Being discarded by the Cardinals was tough on Tim McCarver the first time it happened. The second time was worse.
At the time of the transaction, the Cardinals were in second place in the National League East, 2.5 games behind the Pirates.
It hurt McCarver that the Cardinals saw him as a liability rather than an asset in their late-season bid for a division championship.
McCarver, 32, was in his second stint with the Cardinals in 1974. He had debuted with them as a 17-year-old catcher in 1959. A two-time all-star who finished runner-up to teammate Orlando Cepeda in voting for the 1967 Most Valuable Player Award, McCarver was an integral part of a Cardinals club that won three National League pennants and two World Series titles in the 1960s.
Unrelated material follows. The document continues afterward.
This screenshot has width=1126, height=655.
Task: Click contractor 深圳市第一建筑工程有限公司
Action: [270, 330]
His leadership skills and special bond with pitching ace Bob Gibson also were important.
Feeling the hurt
In October 1969, the Cardinals dealt McCarver, center fielder Curt Flood, pitcher Joe Hoerner and outfielder Byron Browne to the Phillies for slugger Richie Allen, infielder Cookie Rojas and pitcher Jerry Johnson.
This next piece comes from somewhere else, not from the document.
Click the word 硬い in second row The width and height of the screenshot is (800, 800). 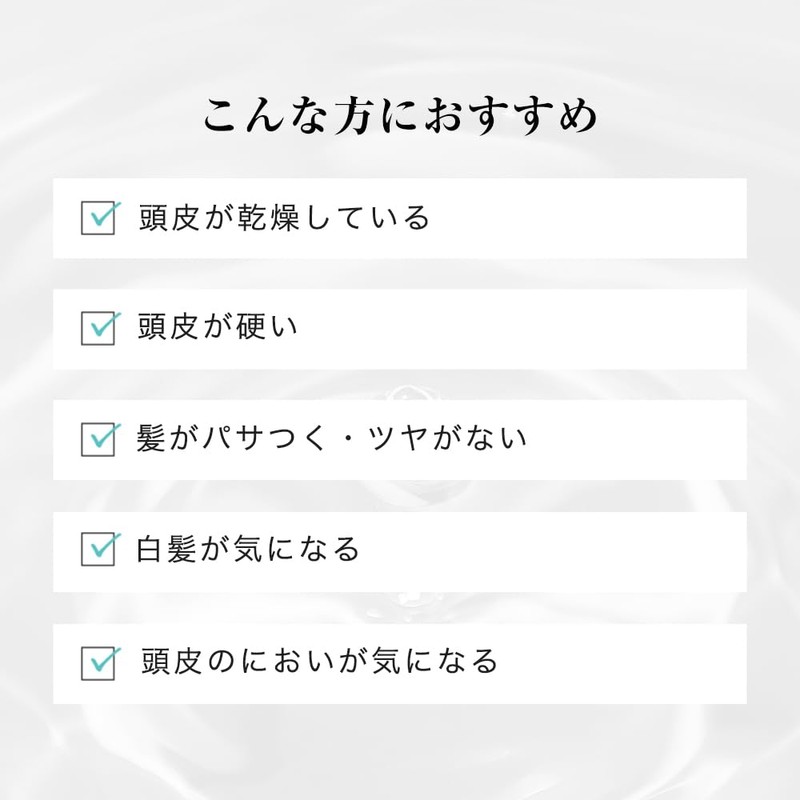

In his book “Oh, Baby, I Love It” (1987, Villard), McCarver recalled, “When general manager Bing Devine broke the news to me about my going to Philly, he said it hurt him to do it. That’s like a father dangling a razor strap in front of his 4-year-old son and saying, ‘This is going to hurt me more than it’ll hurt you.’ Bull. Since St. Louis had been my baseball home since my rookie year in 1959, it had to hurt me more than a little, too.”
Reacquired by St. Louis in a November 1972 trade with the Expos for outfielder Jorge Roque, McCarver batted .266 with 49 RBI as a utility player for the 1973 Cardinals.
In 1974, McCarver’s role primarily was to be the Cardinals’ top pinch-hitter, although he also filled in at catcher and at first base. He struggled, hitting .179 (7-for-39) as a pinch-hitter and .217 (23-for-106) overall. He produced just one extra-base hit.
Bound for Beantown
On Aug. 29, as the Cardinals left San Diego to open a series in San Francisco, Bob Kennedy, Cardinals player personnel director, informed McCarver he likely would be dealt to the Athletics, who were atop the American League West and headed to their third consecutive World Series championship. The Athletics were seeking a veteran backup to catcher Ray Fosse.
“I thought I was being traded to Oakland,” McCarver said in his book. “When the Cards took a flight to San Francisco, I went with them, fully expecting to transfer across the bay.”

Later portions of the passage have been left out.